Niye sakarız biz? Niye kitapları kütüphanem diye bir dolaba tıkarız da bir daha başka bir insan yüzü görmesin isteriz? Gardiyan kesiliriz başına, dolabın kapaklarını cezaevi kapısı gibi kapatırız. Hatrımıza geldi mi birkaç dakika görüş izni veririz o da temizlik vakti diye.
Ve sakarlığımız üstümüzde. Bir taraflarımızda bir şeyler her daim. Boğazda düğüm, başta sorular, solda hasret, gözde tütün. Gözümüzde tütüyorsun. Gözümde de denebilir fark etmez. Meyve suyu çeşidi mi bu fark etmesin? Öyle bişey.

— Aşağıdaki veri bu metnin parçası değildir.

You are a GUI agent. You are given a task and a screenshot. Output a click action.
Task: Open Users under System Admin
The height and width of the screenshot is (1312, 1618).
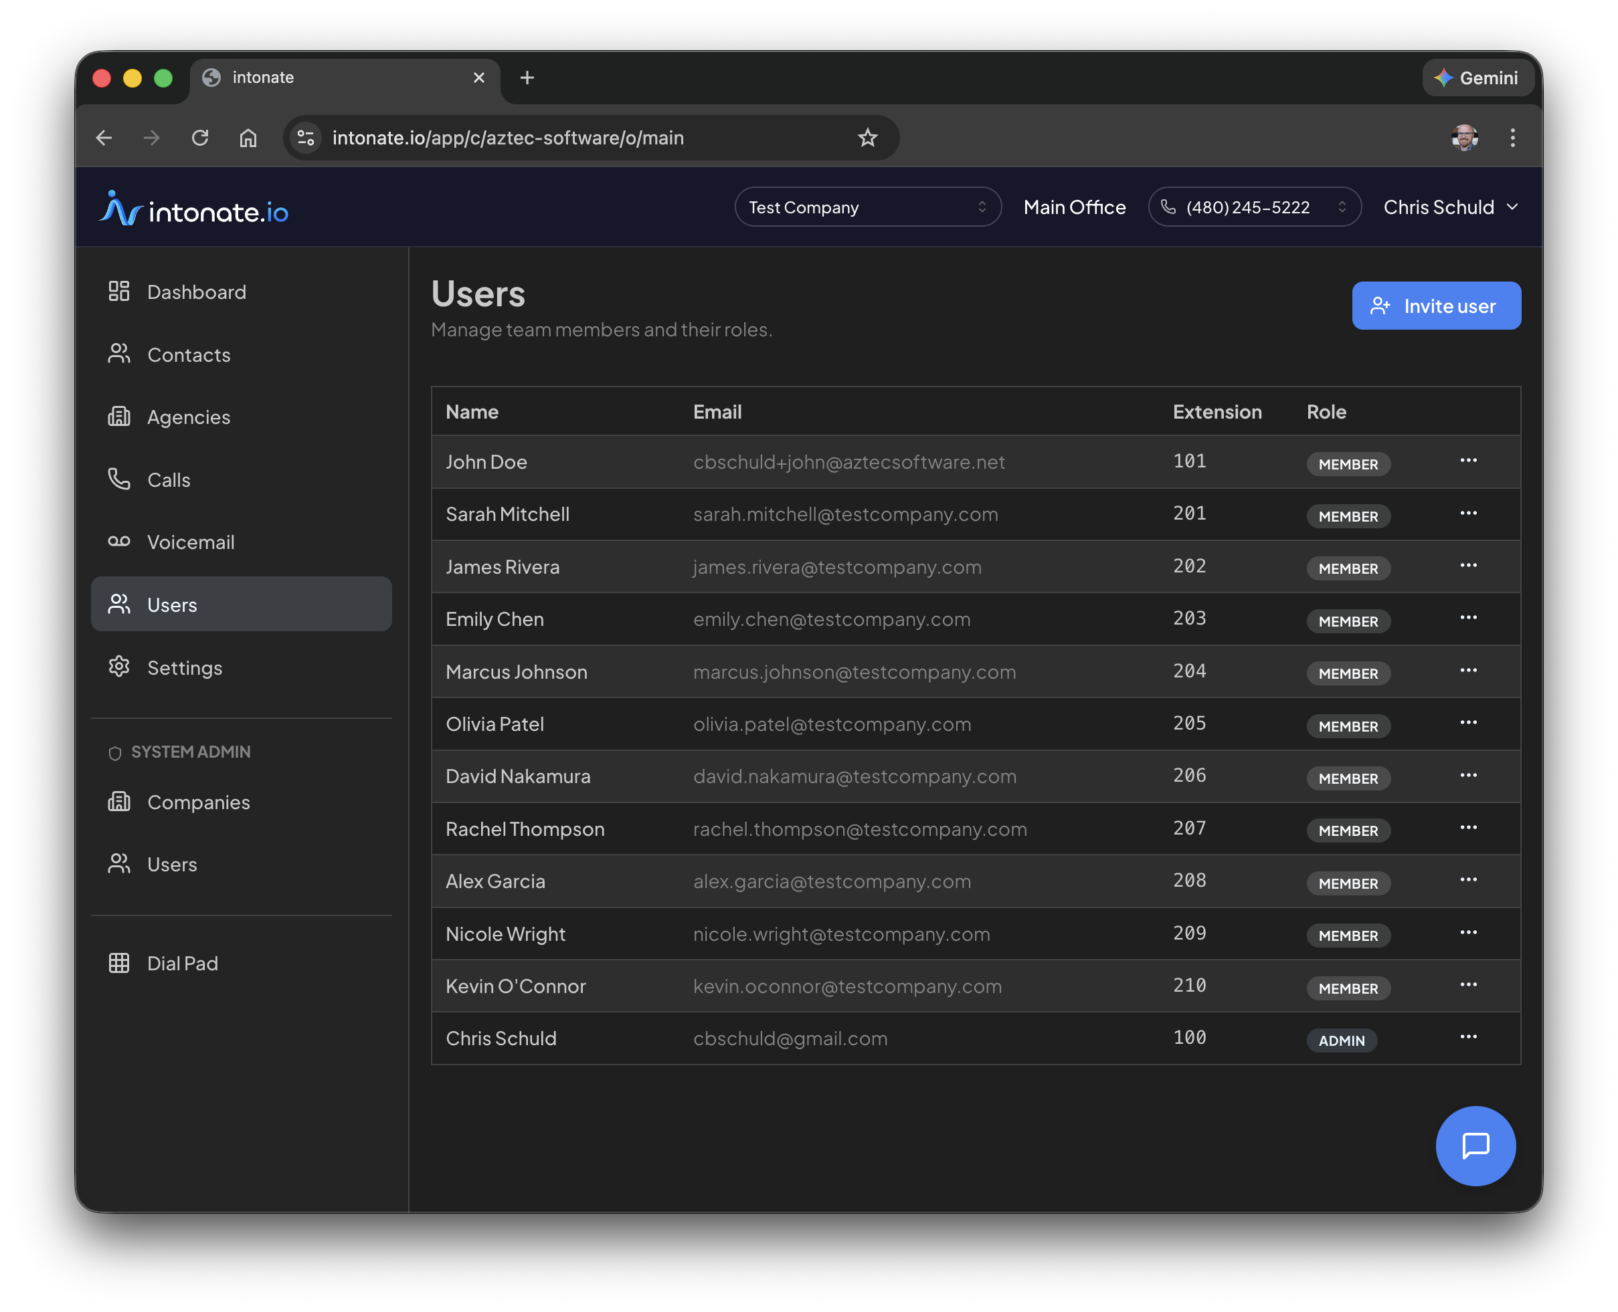[172, 864]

İnsanı insan yoruyor ama insanın ilacı insan aynı zamanda.
Yağmur yağdı bugün. Şapkan var niye kapatmıyorsun dedi. Nasıl yani? Kapatsa mıydım? Islanmayı sevmiyorlar mı gerçekten? Ne var başım, yüzüm, üstüm sular içinde kaldıysa? Ne var korkunç? Güneşe karşı üretilmiş bir şeyi yağmura karşı kullanan insanlara mı uysaydım? Bazen insan da yağar. Bir insanın gözünden yaş olur akar. Tuzlu yağar insan, dudağa ulaşıp diline dokundu mu yağmuru acıtır. Tıpkı susayan ve denizden su içen adamın hâlidir âşık. İçtikçe susar, susadıkça içer deniz suyundan.
Sakarlığımız yüzünden tebessümü koyduğumuz yeri kaybediyoruz. Belki de o sakarlığın olması gerekiyordu daha güzel tebessümler gelsin diye onların yerine.
Yol. Ne uzun. Çocuklar. Ne tatlı. Fareler. Ne kalabalık. Hani bu fareler var ya alacağı arabaya karar veremeyen ne sorusuz bir canlı. Hiç sormaz mı insan?